¿ Por qué nos gustan nos clásicos?

Puede, que nunca te hayas preguntado esto. Puede que sí. Estoy seguro, de que sabes la respuesta a la pregunta y en este artículo, voy a responderla yo.

El coche clásico es el último reducto en el que la ingeniería se pone al servicio del hombre. Arrancas tu clásico, sientes su ralentí, te lanza piropos sonrojantes en forma de sonido de motor, en forma de bramidos que vocean a través del tubo de escape. Coges su volante, con las dos manos, habitualmente ofrecerá resistencia, te mostrará su lado salvaje, no hay ayudas electrónicas, no está domado. Una vez empiezas a recorrer los primeros metros, con cautela, para que coja temperatura, tendrás que despertarle. Anda adormilado, frio, distante, hasta que después de unos minutos empieza a dar lo mejor de sí. A pesar de sus arrugas, el coche clásico tiene alma de joven, de rebelde, de persona que odia que se lo pongan todo fácil. El coche clásico, está vivo y eso, me gusta.

En el puerto pavimentado más alto de los Alpes

Pero no solo me gusta el clásico porque late su corazón. Cada vez que lo paseo por las calles de mi ciudad, nos sacan fotos, las personas son felices a nuestro paso, porque no llevamos un coche, no llevamos un utensilio, una herramienta. Llevamos una obra de arte, llena de historia, llena de recuerdos, llevamos un trozo de carrocería y un motor que transciende del mundo de la automoción y que en 30, 40, o 60 años a atesorado alma casi humana. Es como si robásemos un cuadro del Prado y nos diésemos un paseo con el Jardín de las Delicias bajo el brazo.

Todos sabemos arrancar nuestro clásico a la primera, todos sabemos escuchar ese sonido cuando no está bien, todos sabemos escuchar lo que nos quiere decir. Nuestro clásico tiene una historia que contar, historia que nos va susurrando cada vez que decidimos arrancarlo y disfrutarlo. Todos tienen sus secretos, secretos que nos va desvelando con su uso y que solo sabemos sus propietarios. Se crea un vinculo de sinceridad entre el clásico y su propietario.

No solo nos exige, no solo está vivo, además es jóven. Pese a los numerosos intentos y amenazas de enterrarle, cada vez está más presente. He hecho grandes viajes en clásicos, no he podido disfrutar más del trayecto. Primero porque es la demostración palpable de que resisten, de que son una fuerza inexpugnable de la naturaleza. Lo segundo es, que incluso en los confines más ocultos de los Alpes, atravesaba seguro sus cerradas curvas sabiendo que, ante una enfermedad de mi amigo, podría curarle. Que mecánica tan accesible, en qué forma tan sencilla se nos muestra su cuerpo con elementos mecánicos, sin electrónica en la mayoría de los casos. Cada vez que viajo en coche clásico es un reto para los dos, no soy un mero comparsa, soy el actor principal y el clásico es mi fiel compañero.

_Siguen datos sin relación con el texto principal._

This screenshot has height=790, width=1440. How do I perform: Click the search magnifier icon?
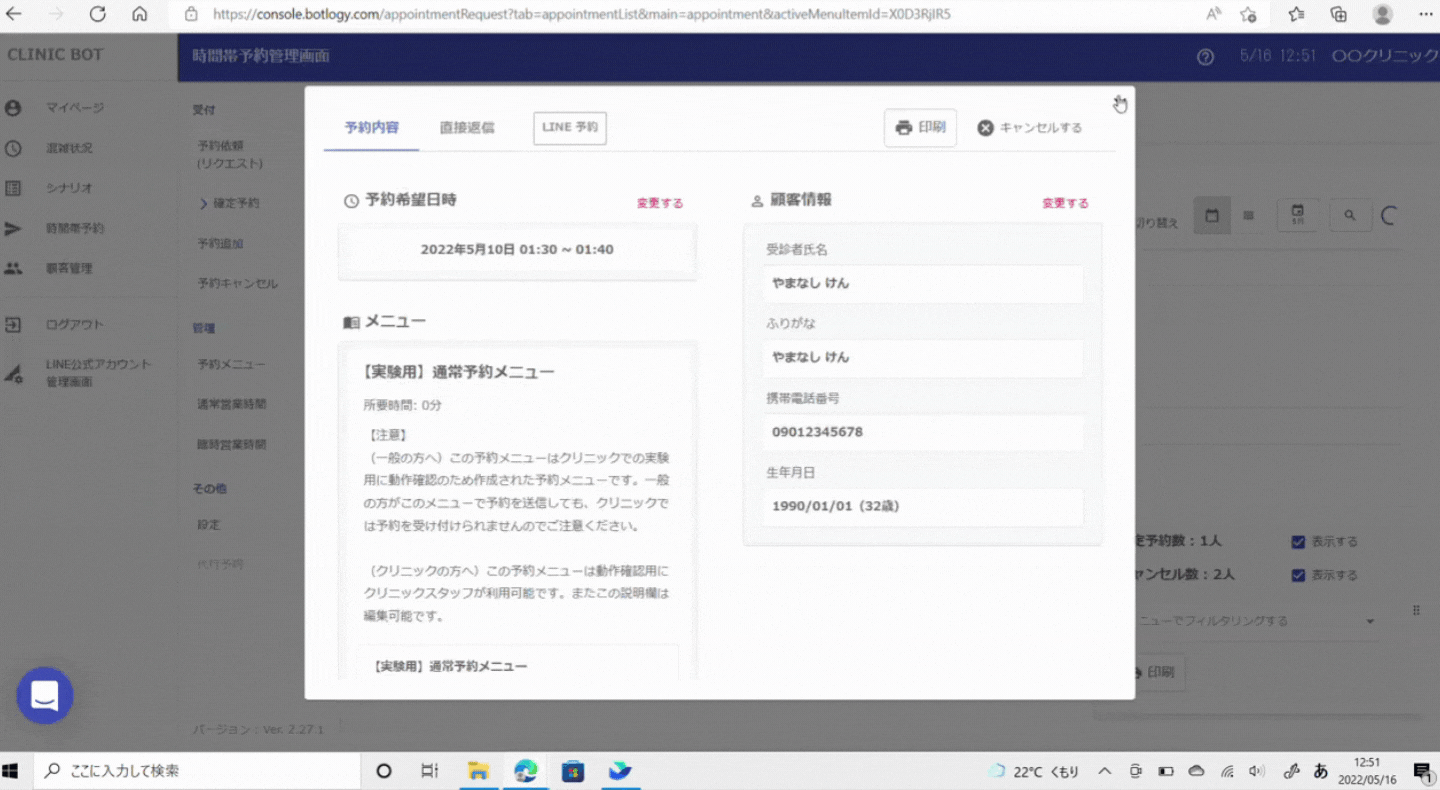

Y creo, que este es el punto más importante por el que nos gustan los clásicos. Dejan de ser objetos, para ser amigos. Nos preocupamos por ellos, nos hacen felices, nos ayudan a conocer a otras personas, nos invitan a saltar al vacío, a realizar gestas en las que no estámos seguros si estamos preparados. Lo cuidamos, lavamos, lo llevamos con sus mejores galas. Lo aparcamos y nos sentimos orgullosos, identificados con aquella marca y modelo con 4 ruedas. Les ponemos nombre, les recordamos cuando tristemente se van, y en ocasiones, como es mi caso, son nuestra forma de vida.

Larga vida al clásico y Vivan los Clásicos!